Document
┄┄┄┄┄┄

Playwright, Cypress, Detox, Maestro — driving the real application as a user would

End-to-End

End-to-end tests boot the application (or attach to a deployed one) and drive it through real interactions. They prove the whole stack works — at least once, on the journeys that matter. They are expensive, brittle relative to lower-tier tests, and the most likely tier to be misused.

The discipline is to keep E2E narrow and load-bearing. A few well-chosen journeys catch defects no other tier catches; a wall of E2E tests for every screen turns CI into an obstacle.

What E2E Is Good For

Smoke tests on the critical path. Sign up, log in, primary user action, checkout. If these fail, ship is blocked regardless of unit coverage.
Cross-system contracts. The frontend talks to the right backend; auth tokens flow correctly; redirects work end-to-end.
Cross-browser / cross-device sanity. A handful of tests across Chrome / Safari / Firefox or iOS / Android catch rendering and runtime gaps.
Deployment validation. Post-deploy smoke run against the actual environment.

What E2E Is Bad For

Branch coverage. Every business rule at E2E level is a maintenance disaster.
Edge cases. Negative numbers, weird locales, error states — these belong in component or unit tests where you can construct them quickly.
Speed. Even a fast suite is multi-minute. It cannot run on every save.

If a test could run at the component layer with the same fidelity, it should.

Web: Playwright

Playwright is now the de facto default for web E2E. It runs against Chromium, Firefox, and WebKit; auto-waits on most actions; produces traces that are useful for debugging.

Project layout

e2e/
├── playwright.config.ts
├── fixtures/
│   └── auth.ts
├── pages/
│   └── checkout-page.ts          Page Object pattern
└── tests/
    ├── auth.spec.ts
    └── checkout.spec.ts

A realistic test

import { test, expect } from '@playwright/test';

test('user can place an order', async ({ page }) => {
  await page.goto('/');
  await page.getByRole('link', { name: 'Sign in' }).click();
  await page.getByLabel('Email').fill('user@example.com');
  await page.getByLabel('Password').fill('correct-horse-battery-staple');
  await page.getByRole('button', { name: 'Sign in' }).click();

  await page.getByRole('link', { name: 'Products' }).click();
  await page.getByRole('button', { name: 'Add to cart' }).first().click();
  await page.getByRole('link', { name: 'Cart' }).click();
  await page.getByRole('button', { name: 'Checkout' }).click();

  await expect(page.getByText('Order confirmed')).toBeVisible();
});

The same query priorities apply: role and label first, text next, test-id last.

┄┄┄┄┄┄

Provided material
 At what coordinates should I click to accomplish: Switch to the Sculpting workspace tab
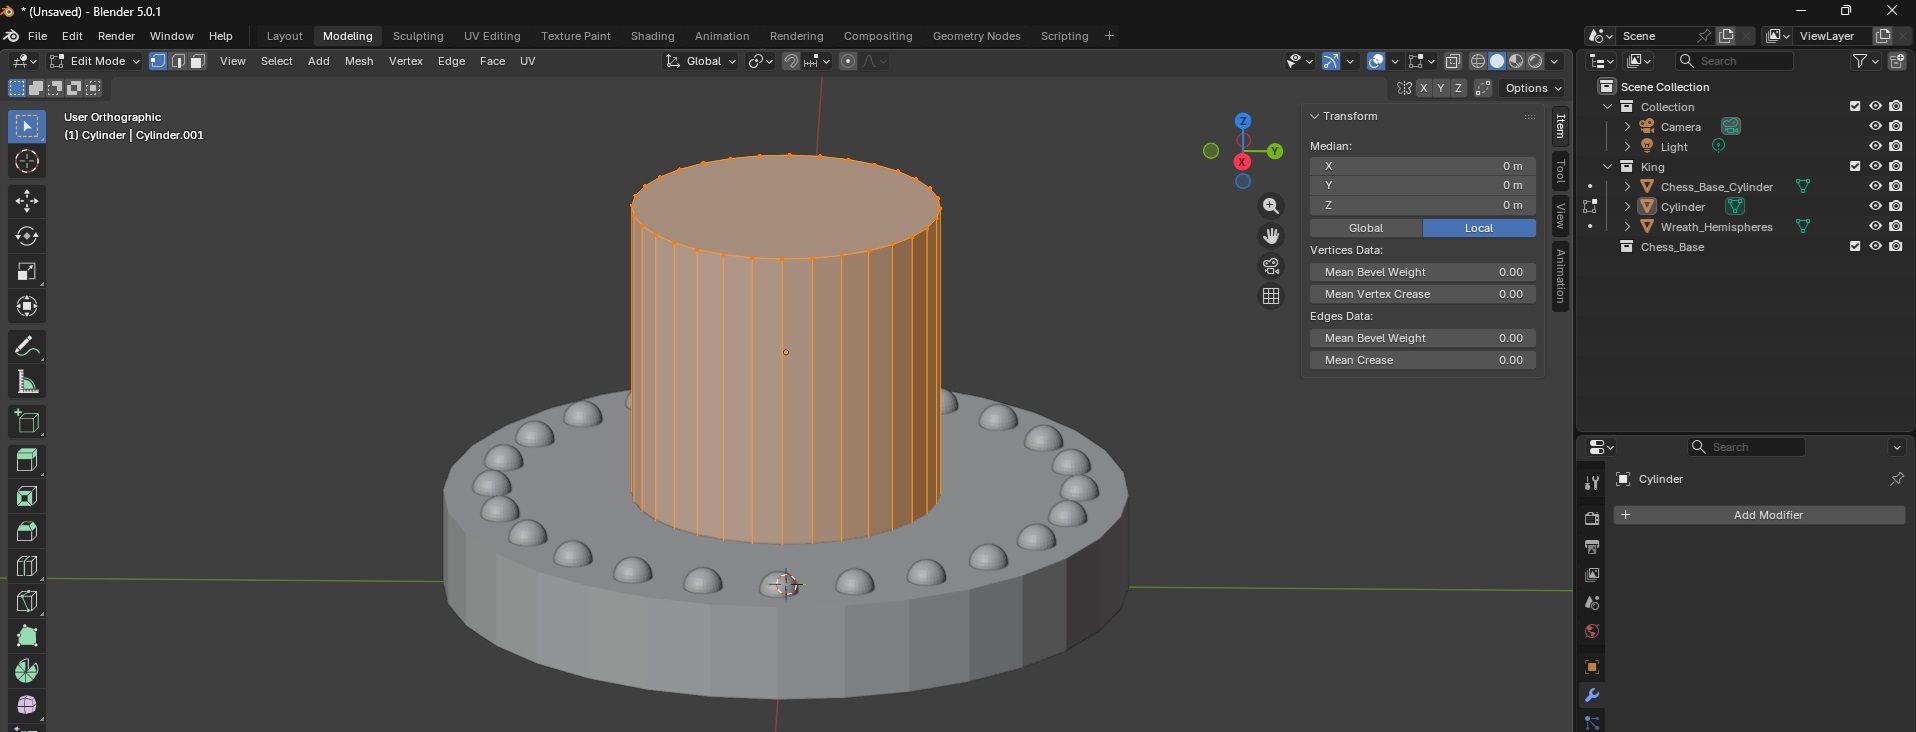point(417,36)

┄┄┄┄┄┄

Task instructions
A - Please summarize the page on end-to-end testing in two sentences.
B - According to the page on end-to-end testing, which three browsers does Playwright run against?
The material has no connection to the page on end-to-end testing.

Responses for each task
A - End-to-end tests drive the real application through user interactions to prove the whole stack works, but they are expensive and brittle, so they should be limited to a few critical journeys such as smoke tests, cross-system contracts, cross-browser checks and post-deploy validation. Branch coverage and edge cases belong in lower-tier tests, and Playwright, which runs against Chromium, Firefox and WebKit, is described as the de facto default for web E2E.

B - Chromium, Firefox, and WebKit.